## Your objective
Copy out all lines of the records in which the word "screenshot" appears.
Segment Start: Supplied material
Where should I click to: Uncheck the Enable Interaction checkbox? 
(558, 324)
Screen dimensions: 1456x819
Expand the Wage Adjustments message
Segment End: Supplied material
Segment Start: Supplied material
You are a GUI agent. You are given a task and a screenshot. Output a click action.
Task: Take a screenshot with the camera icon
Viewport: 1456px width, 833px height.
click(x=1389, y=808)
Segment End: Supplied material
## Answer box
You are a GUI agent. You are given a task and a screenshot. Output a click action.
Task: Take a screenshot with the camera icon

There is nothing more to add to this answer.